Extrait choisi:
──────
Intervention de élisabeth Borne

Réunion du mardi 31 octobre 2017 à 17h15
Commission élargie : finances - affaires économiques - développement durable - affaires étrangères

élisabeth Borne, ministre chargée des transports :

Mesdames les présidentes, monsieur le président, mesdames et messieurs les députés, avant de vous présenter rapidement les grands objectifs et les grands axes de cette mission budgétaire pour l'année 2018, je voudrais souligner qu'il s'agit d'un budget de transition. Nous attendons en effet que se concluent les chantiers que j'ai ouverts dès mon arrivée au ministère, et nous avons été heureux de constater qu'ils suscitaient de nombreuses contributions et une mobilisation de multiples acteurs, confirmation de l'importance que revêtent les transports et de la mobilité aux yeux de nos concitoyens.

Après le lancement des Assises nationales de la mobilité, le projet de loi de finances pour 2018 marque une nouvelle étape de la réorientation que nous avons engagée en faveur des transports du quotidien et de la remise à niveau des réseaux existants.
──────
Données fournies:

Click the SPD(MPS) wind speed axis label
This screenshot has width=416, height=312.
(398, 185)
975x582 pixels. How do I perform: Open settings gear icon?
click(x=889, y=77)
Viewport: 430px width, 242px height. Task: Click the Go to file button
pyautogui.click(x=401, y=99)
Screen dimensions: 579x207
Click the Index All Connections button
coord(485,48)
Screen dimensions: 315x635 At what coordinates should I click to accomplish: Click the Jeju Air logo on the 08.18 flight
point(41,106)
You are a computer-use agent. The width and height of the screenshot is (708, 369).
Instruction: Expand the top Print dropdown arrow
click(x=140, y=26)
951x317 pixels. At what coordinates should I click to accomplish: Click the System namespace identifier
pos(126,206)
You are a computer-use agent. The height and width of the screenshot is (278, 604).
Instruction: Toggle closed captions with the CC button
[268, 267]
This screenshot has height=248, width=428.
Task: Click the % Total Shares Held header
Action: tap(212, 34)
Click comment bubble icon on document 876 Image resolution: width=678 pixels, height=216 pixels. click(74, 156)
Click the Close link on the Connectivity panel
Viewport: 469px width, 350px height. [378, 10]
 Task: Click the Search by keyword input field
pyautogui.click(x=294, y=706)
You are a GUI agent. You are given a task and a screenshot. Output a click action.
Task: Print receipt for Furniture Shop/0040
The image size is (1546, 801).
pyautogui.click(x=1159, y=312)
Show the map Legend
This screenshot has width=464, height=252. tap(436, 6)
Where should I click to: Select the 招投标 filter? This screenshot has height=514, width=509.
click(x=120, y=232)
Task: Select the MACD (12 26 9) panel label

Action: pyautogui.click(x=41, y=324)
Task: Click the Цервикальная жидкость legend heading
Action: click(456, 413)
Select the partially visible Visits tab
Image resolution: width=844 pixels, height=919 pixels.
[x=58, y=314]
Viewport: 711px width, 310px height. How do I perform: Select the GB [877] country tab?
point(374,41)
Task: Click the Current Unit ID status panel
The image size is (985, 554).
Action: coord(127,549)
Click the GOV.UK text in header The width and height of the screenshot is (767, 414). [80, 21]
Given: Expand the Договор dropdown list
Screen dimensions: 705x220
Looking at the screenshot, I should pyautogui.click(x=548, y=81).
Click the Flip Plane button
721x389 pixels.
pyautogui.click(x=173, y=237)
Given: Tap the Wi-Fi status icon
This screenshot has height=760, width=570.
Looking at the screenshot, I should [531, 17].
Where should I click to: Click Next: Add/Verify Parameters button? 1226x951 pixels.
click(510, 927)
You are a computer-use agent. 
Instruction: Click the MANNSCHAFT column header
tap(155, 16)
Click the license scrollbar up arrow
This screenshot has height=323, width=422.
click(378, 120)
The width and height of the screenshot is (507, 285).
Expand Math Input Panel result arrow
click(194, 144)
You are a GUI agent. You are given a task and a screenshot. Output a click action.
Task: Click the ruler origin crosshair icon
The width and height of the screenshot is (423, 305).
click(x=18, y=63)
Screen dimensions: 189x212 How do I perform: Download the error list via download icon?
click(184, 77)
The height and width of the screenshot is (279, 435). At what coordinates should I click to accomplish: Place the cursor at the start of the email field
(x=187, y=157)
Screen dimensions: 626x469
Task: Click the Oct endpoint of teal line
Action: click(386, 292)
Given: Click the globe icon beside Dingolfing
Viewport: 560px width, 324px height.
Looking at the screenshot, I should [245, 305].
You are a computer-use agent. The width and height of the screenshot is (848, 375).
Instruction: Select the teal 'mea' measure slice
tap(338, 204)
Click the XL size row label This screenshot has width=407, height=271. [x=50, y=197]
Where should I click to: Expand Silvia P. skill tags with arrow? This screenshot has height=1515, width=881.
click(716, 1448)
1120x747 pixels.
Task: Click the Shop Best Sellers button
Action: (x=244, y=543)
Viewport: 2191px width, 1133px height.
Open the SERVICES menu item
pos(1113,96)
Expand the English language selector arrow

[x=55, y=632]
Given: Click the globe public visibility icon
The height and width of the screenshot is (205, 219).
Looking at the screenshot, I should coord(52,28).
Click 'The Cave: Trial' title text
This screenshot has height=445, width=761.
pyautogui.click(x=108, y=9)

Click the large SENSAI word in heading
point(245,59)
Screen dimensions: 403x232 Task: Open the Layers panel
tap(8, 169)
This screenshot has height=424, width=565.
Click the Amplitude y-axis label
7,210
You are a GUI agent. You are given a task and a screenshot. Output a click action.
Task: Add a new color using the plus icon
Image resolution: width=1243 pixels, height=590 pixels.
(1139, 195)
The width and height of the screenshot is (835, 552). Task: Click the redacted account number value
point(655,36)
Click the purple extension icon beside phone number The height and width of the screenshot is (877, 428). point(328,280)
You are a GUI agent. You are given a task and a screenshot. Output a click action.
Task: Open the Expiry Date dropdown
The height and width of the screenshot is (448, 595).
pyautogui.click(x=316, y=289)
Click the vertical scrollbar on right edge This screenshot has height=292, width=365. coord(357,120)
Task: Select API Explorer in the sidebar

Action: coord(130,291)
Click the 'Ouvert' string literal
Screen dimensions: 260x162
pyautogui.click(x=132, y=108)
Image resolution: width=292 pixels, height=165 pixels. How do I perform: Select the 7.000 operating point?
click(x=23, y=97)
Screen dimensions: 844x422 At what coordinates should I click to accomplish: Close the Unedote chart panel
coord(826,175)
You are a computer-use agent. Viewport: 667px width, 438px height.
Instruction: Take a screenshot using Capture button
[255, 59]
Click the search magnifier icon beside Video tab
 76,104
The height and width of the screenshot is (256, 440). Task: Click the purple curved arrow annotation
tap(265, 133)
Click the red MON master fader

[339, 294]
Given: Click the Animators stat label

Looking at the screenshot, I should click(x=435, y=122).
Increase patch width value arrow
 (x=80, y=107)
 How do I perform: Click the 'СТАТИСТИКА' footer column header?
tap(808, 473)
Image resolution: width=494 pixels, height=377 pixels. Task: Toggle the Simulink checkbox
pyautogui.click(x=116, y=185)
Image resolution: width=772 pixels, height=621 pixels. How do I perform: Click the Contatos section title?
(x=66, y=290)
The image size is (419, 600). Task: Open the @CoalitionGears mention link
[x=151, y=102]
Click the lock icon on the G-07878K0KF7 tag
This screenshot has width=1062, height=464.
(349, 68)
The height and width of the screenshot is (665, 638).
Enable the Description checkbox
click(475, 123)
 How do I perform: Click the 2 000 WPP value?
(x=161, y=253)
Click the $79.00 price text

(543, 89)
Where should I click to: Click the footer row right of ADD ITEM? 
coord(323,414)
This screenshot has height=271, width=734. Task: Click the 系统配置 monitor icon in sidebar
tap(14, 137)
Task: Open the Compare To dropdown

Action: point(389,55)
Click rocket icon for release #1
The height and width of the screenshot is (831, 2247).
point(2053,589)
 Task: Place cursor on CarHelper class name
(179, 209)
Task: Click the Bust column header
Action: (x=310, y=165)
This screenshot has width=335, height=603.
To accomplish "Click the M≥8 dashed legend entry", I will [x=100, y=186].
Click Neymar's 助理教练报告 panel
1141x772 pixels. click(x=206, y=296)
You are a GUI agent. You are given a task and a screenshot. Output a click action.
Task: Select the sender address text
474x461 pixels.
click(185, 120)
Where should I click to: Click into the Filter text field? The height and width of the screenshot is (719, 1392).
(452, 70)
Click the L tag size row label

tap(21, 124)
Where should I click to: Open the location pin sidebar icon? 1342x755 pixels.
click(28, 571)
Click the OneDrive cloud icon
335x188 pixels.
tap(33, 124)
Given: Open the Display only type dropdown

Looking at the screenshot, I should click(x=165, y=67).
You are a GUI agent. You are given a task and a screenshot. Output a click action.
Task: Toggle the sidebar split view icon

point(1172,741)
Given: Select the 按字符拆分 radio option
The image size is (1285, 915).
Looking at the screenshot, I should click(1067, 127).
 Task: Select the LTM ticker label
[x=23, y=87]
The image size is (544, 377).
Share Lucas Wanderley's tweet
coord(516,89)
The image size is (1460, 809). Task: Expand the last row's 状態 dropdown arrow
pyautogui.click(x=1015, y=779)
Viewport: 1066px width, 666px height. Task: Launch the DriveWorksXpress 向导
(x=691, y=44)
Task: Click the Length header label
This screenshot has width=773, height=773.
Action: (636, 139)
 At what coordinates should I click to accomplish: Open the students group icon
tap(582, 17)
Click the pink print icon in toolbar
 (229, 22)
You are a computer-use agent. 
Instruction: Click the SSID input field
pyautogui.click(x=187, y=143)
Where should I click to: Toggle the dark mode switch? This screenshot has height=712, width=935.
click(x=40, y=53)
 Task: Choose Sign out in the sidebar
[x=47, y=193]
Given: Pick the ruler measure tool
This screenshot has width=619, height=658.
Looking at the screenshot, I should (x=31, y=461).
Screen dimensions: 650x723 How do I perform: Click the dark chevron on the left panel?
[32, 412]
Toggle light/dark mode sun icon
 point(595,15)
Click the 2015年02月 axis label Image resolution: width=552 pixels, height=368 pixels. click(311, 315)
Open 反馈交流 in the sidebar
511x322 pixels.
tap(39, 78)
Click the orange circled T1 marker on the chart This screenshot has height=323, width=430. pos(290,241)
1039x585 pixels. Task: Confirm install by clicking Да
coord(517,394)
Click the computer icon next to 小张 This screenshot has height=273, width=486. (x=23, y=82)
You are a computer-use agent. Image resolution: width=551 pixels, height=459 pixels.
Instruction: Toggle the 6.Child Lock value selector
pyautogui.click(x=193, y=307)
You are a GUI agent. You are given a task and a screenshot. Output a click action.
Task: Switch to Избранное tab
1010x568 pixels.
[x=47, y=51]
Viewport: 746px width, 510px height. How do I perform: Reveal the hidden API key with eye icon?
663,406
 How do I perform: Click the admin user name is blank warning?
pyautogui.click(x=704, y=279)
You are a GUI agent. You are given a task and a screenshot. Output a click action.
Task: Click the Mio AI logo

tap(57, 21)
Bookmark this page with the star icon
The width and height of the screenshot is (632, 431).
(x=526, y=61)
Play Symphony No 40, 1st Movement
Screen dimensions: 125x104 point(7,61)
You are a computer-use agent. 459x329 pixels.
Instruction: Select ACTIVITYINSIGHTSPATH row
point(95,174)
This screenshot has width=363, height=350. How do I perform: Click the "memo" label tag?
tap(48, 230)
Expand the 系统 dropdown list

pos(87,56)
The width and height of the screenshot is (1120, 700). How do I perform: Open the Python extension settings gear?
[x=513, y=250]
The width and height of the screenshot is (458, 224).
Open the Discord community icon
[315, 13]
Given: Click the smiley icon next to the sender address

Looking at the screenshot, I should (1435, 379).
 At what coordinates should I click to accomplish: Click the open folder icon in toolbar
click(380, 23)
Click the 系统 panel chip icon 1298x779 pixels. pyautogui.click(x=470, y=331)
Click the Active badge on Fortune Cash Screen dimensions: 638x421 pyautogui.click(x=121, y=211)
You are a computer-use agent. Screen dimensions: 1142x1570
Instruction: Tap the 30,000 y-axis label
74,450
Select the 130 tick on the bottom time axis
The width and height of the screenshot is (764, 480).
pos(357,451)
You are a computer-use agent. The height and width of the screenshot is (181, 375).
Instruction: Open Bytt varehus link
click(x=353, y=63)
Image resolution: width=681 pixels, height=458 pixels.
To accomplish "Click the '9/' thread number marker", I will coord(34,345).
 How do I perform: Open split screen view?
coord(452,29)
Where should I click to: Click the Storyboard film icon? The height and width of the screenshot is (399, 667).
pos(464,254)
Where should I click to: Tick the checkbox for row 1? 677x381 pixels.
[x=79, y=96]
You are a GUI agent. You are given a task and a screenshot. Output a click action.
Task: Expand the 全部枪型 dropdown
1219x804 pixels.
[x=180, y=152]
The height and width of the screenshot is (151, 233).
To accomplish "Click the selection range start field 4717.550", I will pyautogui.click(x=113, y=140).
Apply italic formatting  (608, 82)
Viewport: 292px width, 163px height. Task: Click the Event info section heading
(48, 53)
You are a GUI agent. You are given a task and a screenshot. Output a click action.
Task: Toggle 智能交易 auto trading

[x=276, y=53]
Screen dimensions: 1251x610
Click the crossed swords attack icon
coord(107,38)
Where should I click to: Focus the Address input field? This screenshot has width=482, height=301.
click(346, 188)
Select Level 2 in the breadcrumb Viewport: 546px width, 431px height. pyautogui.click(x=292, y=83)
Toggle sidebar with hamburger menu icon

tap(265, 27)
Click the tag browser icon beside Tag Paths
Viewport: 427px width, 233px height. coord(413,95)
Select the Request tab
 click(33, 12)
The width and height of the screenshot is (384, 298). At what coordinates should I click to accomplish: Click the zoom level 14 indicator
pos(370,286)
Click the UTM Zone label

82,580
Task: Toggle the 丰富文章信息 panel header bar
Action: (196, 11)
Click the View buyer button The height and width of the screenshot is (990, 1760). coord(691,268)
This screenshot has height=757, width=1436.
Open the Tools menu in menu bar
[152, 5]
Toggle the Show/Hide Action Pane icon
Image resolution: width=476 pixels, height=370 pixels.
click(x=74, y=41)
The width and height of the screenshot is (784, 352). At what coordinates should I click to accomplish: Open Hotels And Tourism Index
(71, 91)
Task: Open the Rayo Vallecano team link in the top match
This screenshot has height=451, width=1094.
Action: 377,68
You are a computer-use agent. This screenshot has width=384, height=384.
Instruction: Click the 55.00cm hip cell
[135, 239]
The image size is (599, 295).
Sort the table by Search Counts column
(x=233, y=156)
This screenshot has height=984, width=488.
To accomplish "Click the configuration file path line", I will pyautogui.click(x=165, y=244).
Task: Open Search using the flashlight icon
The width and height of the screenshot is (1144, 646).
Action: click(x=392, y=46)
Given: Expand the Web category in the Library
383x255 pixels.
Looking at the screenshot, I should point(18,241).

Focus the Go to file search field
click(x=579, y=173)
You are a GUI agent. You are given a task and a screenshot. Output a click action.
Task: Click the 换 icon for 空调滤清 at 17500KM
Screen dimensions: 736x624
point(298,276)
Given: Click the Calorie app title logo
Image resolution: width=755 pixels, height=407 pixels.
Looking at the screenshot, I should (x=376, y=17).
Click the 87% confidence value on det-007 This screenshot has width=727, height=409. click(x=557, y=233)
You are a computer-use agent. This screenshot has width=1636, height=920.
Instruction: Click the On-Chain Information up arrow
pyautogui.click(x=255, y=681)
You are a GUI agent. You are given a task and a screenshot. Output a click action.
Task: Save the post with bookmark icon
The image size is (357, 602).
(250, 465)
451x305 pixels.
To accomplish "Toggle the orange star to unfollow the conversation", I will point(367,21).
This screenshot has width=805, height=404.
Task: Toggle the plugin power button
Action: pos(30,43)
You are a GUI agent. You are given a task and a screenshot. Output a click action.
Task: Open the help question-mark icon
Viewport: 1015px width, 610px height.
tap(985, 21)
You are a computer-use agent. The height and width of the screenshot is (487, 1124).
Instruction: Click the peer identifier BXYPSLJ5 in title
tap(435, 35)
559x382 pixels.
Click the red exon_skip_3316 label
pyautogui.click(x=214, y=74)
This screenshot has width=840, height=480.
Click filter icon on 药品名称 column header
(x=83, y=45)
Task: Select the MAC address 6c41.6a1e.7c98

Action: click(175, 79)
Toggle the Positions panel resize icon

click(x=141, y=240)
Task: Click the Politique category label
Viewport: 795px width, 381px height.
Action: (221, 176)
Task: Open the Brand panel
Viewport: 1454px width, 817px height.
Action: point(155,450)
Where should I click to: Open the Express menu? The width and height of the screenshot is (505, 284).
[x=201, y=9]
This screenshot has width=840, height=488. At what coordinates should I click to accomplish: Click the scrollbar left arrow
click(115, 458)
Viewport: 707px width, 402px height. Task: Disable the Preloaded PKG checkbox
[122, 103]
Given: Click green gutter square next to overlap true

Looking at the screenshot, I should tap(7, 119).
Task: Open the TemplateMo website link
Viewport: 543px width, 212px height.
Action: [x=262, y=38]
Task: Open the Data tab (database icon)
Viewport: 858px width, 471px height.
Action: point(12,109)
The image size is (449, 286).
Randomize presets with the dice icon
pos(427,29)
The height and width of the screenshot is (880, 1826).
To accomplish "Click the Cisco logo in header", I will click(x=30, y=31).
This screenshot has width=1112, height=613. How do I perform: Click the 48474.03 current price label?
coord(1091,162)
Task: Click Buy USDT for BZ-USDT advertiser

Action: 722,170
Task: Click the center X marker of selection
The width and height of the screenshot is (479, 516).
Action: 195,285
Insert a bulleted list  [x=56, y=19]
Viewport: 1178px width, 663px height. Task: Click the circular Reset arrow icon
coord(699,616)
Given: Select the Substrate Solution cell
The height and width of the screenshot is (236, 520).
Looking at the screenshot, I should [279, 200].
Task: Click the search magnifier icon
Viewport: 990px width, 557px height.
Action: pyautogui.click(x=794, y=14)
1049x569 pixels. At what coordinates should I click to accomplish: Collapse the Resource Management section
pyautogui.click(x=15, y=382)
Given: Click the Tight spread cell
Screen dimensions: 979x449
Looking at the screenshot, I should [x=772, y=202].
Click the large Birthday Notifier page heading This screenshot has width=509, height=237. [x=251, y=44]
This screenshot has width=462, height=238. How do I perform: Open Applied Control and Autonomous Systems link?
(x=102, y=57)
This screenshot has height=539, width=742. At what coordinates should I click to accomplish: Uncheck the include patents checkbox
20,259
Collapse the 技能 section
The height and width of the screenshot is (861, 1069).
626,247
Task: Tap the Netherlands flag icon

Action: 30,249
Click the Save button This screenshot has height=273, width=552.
──────
Exercices:
1. Relevez dans l'extrait tous les domaines qui composent la commission élargie.
2. Répondez d'après l'extrait aux questions suivantes.
(a) À quelle date et à quelle heure la réunion a-t-elle eu lieu ?
(b) Quelle fonction exerce Élisabeth Borne ?
(c) Comment qualifie-t-elle le budget de l'année 2018 ?
3. Mettez à jour le passage de l'extrait qui va de « Intervention de élisabeth » à « de nos concitoyens. » en remplaçant « budget de transition » par « budget de consolidation ».

Corrigés:
1. finances ; affaires économiques ; développement durable ; affaires étrangères

2.
(a) Le mardi 31 octobre 2017 à 17h15.
(b) Elle est ministre chargée des transports.
(c) C'est un budget de transition.

3.
Intervention de élisabeth Borne

Réunion du mardi 31 octobre 2017 à 17h15
Commission élargie : finances - affaires économiques - développement durable - affaires étrangères

élisabeth Borne, ministre chargée des transports :

Mesdames les présidentes, monsieur le président, mesdames et messieurs les députés, avant de vous présenter rapidement les grands objectifs et les grands axes de cette mission budgétaire pour l'année 2018, je voudrais souligner qu'il s'agit d'un budget de consolidation. Nous attendons en effet que se concluent les chantiers que j'ai ouverts dès mon arrivée au ministère, et nous avons été heureux de constater qu'ils suscitaient de nombreuses contributions et une mobilisation de multiples acteurs, confirmation de l'importance que revêtent les transports et de la mobilité aux yeux de nos concitoyens.